(Righe di dati di puntamento)
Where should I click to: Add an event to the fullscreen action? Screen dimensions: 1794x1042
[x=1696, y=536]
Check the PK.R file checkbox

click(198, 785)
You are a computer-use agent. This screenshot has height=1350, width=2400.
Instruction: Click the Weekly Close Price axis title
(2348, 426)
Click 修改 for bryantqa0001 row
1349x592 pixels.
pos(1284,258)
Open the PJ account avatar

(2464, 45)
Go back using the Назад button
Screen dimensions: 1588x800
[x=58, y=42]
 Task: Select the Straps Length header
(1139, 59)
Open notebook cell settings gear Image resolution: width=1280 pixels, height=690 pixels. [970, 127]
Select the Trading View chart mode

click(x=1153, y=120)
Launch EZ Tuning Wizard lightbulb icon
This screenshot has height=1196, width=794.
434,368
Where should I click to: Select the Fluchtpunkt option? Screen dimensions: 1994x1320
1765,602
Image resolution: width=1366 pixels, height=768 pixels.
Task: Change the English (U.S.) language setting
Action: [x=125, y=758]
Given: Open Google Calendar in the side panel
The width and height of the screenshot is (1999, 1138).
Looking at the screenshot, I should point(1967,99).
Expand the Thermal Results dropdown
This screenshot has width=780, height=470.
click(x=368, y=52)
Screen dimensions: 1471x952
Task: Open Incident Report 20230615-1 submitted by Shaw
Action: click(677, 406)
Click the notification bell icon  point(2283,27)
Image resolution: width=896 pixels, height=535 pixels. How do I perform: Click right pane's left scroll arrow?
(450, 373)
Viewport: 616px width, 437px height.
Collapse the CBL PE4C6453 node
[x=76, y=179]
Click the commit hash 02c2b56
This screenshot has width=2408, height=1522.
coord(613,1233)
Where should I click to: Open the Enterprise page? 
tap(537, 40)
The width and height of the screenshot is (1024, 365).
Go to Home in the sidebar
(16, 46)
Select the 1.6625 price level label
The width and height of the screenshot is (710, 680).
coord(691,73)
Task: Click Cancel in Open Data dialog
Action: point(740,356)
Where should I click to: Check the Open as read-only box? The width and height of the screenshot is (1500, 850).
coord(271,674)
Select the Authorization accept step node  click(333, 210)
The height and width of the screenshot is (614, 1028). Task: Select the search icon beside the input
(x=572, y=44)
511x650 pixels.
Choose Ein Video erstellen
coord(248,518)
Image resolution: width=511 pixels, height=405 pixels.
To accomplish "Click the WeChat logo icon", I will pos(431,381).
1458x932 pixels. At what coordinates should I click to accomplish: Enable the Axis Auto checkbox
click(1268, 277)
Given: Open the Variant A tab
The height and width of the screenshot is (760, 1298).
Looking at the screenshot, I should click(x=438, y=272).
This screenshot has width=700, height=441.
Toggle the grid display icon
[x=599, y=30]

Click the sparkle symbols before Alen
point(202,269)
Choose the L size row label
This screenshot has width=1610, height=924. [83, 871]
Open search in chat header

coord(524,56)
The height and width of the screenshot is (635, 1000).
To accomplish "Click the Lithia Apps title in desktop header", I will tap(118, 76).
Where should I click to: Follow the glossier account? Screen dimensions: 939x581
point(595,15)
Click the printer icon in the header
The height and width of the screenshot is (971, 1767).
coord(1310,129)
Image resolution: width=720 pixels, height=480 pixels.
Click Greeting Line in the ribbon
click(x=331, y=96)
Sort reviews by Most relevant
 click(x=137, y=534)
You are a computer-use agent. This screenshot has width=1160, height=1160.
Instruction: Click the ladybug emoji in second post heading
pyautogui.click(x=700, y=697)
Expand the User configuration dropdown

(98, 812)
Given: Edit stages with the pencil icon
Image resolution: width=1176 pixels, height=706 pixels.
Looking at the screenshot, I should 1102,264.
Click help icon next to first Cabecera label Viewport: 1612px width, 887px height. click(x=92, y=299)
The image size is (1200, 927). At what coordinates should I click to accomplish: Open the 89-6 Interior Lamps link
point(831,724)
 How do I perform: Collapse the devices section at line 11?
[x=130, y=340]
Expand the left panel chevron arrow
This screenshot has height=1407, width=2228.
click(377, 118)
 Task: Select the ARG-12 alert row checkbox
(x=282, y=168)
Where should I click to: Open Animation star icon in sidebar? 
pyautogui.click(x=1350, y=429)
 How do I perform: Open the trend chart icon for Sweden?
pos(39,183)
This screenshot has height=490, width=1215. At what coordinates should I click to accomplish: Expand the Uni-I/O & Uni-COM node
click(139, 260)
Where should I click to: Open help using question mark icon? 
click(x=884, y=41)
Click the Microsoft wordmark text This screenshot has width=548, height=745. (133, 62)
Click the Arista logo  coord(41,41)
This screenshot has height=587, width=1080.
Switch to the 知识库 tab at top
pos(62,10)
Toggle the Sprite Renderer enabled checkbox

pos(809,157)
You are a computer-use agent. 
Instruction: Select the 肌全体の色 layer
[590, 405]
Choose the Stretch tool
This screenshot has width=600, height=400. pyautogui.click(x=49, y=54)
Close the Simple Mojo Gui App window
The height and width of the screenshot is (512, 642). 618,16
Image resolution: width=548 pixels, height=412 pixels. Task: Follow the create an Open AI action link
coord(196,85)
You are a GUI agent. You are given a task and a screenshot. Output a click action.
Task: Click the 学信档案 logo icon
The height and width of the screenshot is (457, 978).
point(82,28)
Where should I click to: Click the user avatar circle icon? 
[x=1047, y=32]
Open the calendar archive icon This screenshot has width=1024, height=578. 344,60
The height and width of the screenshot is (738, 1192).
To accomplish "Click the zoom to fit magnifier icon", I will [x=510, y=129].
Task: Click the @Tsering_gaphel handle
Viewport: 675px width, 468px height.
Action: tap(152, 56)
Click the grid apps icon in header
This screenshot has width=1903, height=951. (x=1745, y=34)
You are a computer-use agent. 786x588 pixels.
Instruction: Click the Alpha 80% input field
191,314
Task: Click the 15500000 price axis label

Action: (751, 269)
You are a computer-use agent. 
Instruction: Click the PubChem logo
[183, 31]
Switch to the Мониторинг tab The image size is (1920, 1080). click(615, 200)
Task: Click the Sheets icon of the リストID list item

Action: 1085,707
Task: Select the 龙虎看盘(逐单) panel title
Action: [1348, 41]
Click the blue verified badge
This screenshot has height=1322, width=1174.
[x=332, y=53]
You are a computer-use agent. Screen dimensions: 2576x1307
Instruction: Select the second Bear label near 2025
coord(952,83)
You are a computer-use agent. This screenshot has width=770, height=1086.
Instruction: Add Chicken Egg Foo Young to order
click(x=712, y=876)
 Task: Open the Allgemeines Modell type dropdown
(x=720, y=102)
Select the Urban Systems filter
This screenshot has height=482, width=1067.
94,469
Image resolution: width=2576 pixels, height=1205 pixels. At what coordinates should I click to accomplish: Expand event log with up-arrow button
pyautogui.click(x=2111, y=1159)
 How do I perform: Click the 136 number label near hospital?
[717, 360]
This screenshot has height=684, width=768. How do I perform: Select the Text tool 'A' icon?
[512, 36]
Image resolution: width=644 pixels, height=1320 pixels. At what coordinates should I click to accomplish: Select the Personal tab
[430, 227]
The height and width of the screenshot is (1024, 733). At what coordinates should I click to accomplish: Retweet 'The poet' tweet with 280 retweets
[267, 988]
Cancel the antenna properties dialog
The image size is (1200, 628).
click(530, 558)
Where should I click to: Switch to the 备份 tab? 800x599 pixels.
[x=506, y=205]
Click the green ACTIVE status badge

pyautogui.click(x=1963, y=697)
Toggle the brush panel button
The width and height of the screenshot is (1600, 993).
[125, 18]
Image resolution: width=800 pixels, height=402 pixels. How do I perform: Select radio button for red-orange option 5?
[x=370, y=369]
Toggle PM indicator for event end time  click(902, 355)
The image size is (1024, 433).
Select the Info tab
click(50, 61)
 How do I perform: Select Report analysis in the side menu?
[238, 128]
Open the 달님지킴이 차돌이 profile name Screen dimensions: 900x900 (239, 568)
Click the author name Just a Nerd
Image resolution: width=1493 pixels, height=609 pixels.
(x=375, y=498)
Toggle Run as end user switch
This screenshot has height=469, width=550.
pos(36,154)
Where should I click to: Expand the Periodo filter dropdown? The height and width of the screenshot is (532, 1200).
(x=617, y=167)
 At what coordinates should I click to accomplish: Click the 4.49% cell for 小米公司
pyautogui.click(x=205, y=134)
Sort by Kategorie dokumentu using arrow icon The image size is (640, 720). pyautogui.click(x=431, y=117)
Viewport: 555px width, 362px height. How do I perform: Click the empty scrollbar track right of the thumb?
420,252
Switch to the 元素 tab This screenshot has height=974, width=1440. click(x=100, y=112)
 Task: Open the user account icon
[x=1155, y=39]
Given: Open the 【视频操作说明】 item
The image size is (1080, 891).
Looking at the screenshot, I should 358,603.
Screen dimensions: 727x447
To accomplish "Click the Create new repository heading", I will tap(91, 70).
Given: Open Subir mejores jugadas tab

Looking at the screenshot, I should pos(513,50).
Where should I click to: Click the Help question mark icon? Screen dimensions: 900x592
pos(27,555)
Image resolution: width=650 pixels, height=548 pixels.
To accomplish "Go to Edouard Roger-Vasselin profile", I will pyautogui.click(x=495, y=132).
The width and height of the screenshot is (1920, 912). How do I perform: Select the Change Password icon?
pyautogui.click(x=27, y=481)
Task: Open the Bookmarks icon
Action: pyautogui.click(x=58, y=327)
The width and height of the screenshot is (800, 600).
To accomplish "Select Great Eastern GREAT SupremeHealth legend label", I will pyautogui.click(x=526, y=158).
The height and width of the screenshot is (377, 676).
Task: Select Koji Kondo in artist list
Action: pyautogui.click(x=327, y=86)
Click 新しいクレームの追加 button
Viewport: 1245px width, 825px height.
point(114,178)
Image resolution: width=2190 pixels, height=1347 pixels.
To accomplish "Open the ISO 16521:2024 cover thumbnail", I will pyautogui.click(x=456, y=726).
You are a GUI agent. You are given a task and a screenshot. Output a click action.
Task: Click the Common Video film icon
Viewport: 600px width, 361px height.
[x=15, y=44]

CONSEGNA ▸ Riscrivi le voci dalla riga che contiene "Viewport: 555px width, 362px" fino alla riga che contiene "will tap(91, 70).", inclusa, mettendo "profile icon" al posto di "user account icon" e lasciando tutto il resto invariato.

RISPOSTA ▸
Viewport: 555px width, 362px height. How do I perform: Click the empty scrollbar track right of the thumb?
420,252
Switch to the 元素 tab This screenshot has height=974, width=1440. click(x=100, y=112)
 Task: Open the profile icon
[x=1155, y=39]
Given: Open the 【视频操作说明】 item
The image size is (1080, 891).
Looking at the screenshot, I should 358,603.
Screen dimensions: 727x447
To accomplish "Click the Create new repository heading", I will tap(91, 70).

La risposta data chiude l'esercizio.